He Came Back Running
Chapter 5
Maya's POV
I lifted my chin, Selina is there beside Mason, in a romantic posture.
“How do you sleep at night, Selina, with all that evil sitting on your chest like a stone?”
She laughed soft, delighted. “Easily. Because I finally stopped pretending to be the good girl who waits for her turn”
I looked past her to Mason. He hadn’t moved from behind the desk. He watched us like a spectator at a mildly interesting tennis match.
“I know,” I said quietly, addressing them both. “I know about the affair. I know she’s two months pregnant, like the doctor told you in the boardroom when you thought no one was listening. I heard the kiss. I heard the promises. I heard everything…..”
Selina’s smile faltered for half a heartbeat.

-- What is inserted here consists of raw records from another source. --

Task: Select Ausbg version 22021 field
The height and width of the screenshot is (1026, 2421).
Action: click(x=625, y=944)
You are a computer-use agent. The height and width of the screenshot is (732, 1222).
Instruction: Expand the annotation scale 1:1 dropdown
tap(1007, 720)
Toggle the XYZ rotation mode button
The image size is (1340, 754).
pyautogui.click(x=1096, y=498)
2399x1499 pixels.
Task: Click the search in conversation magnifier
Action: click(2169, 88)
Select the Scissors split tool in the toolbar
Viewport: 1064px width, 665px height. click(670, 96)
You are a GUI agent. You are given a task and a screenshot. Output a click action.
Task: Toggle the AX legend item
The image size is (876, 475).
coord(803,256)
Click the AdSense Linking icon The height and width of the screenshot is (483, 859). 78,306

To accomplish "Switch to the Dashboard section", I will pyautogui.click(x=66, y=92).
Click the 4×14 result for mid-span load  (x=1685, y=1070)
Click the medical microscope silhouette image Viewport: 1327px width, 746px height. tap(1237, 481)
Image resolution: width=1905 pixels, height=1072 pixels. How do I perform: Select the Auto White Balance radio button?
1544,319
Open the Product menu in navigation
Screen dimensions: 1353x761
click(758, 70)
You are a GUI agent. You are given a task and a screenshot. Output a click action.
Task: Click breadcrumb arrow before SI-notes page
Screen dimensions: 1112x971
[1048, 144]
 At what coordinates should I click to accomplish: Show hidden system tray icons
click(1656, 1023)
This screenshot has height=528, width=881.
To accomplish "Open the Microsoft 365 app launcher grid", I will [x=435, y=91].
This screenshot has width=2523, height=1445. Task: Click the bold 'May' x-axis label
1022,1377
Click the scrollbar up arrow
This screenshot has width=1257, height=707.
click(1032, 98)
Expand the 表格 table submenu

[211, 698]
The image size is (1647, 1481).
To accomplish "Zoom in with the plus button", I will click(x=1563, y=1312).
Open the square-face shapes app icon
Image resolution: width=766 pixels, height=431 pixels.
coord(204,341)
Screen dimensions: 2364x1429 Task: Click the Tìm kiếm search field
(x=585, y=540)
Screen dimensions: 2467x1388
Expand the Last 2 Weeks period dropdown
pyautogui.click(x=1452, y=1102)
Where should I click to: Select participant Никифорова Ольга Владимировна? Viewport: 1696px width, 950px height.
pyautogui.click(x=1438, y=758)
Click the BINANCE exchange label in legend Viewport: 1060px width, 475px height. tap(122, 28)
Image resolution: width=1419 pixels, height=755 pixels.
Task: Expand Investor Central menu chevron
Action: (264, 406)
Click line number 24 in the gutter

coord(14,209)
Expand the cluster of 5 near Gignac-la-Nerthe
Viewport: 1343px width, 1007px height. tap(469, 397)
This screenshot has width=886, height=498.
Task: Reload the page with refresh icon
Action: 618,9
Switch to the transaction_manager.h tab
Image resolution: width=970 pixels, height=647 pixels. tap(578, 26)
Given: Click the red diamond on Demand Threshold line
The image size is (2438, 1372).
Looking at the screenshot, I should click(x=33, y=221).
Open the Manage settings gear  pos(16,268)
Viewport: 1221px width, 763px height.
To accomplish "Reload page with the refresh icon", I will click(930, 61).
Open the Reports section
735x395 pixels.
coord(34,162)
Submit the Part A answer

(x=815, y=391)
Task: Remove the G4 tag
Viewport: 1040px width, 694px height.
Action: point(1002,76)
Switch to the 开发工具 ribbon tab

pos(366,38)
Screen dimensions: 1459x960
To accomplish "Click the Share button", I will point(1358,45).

Mason’s expression didn’t change at all.
“Today,” I continued, forcing each word past the knot in my throat, “was supposed to be our eighth anniversary. Eight years of trying. Eight years of hoping you’d wake up one morning and choose me anyway. But you’re right, this is the perfect day to end it. Just the way it began: cold, calculated, on paper…”
I drew a slow breath.
“I’m filing for divorce. And I'm taking everything I've invested, my family's investments with it.”
Mason tilted his head. Then slowly, deliberately he smiled.
Not a warm smile. Not a relieved one.
An evil one. The kind that belongs in boardrooms when someone realizes they’ve already lost before the game even started.
“You’re adorable,” he said. “But you’re too late…..”
Ice slid down my spine.
“What?”
He leaned forward, elbows on the desk, fingers interlaced. Casual. In control.
“You’re already divorced, Maya.”
The room tilted.
I gripped the edge of the nearest chair to keep from swaying. “That’s not possible.”
“Oh, it is.” He reached into the top drawer and pulled out a slim folder, cream-colored, official-looking…..
He slid it across the polished wood toward me. “Take a look. Page seven. Your signature. Dated two years ago.”
My hand moved before my brain caught up. I flipped the folder open.
There it was.
A decree of dissolution of marriage. Decree absolute. My name. His name. My signature looping, familiar, the same one I’d used on every contract for the last decade.
But I didn’t remember signing this…..
My eyes flew to the date.
Two years ago.
The Maldives.
Our so-called anniversary trip. The one he’d insisted on private villa, no staff, no distractions. He’d brought paperwork “for the new Singapore joint venture.” Said it was urgent. Said I could sign while he poured champagne. I’d been tired, jet-lagged, still raw from another failed round of IVF. I’d skimmed. I’d trusted.
I’d signed.
“You tricked me,” I whispered.
Mason shrugged. “You signed without reading. That’s not a trick. That’s negligence.”
Rage….white-hot, blinding, flooded every vein.
“You forged the circumstances. You lied about what the document was.”
“Prove it.” His voice was velvet over steel. “Go ahead. Drag this through court. Spend years and millions proving I misled you about one signature among hundreds you’ve placed over the years. By the time you’re done, the child will be walking. And you’ll still be the ex-wife who couldn’t be bothered to read what she was signing. And thanks for signing everything you worked hard for away.”
Selina stepped beside him, slipping her hand into his. A united front.
I stared at them, my husband and my best friend, now ex-husband and soon-to-be replacement, standing there like they’d won the lottery and I was the losing ticket.
“You planned this,” I said slowly. “All of it. The pregnancy….. The project coordinator switch. The divorce papers. You waited until I was broken enough to trust you with anything.”
Mason didn’t deny it.
He simply smiled again, that same cold, victorious curve.
“Happy anniversary, Maya,” he said softly. “You’re free now. No more boring wife. No more obligation. You can go find someone who actually wants you…..”
I looked down at the papers. My signature stared back at me like a betrayal carved in ink.
Then I looked up at them.
Something inside me shifted, not broke, not shattered.
Settled.
Like the last piece of a long, ugly puzzle finally clicking into place.
I closed the folder. Gently. Precisely.
“You think this ends it?” I asked, voice steady for the first time in days.
Neither of them answered.
I turned toward the door.
“Enjoy the empire,” I said over my shoulder. “Enjoy the baby. Enjoy each other. But remember this: you didn’t win because you were smarter.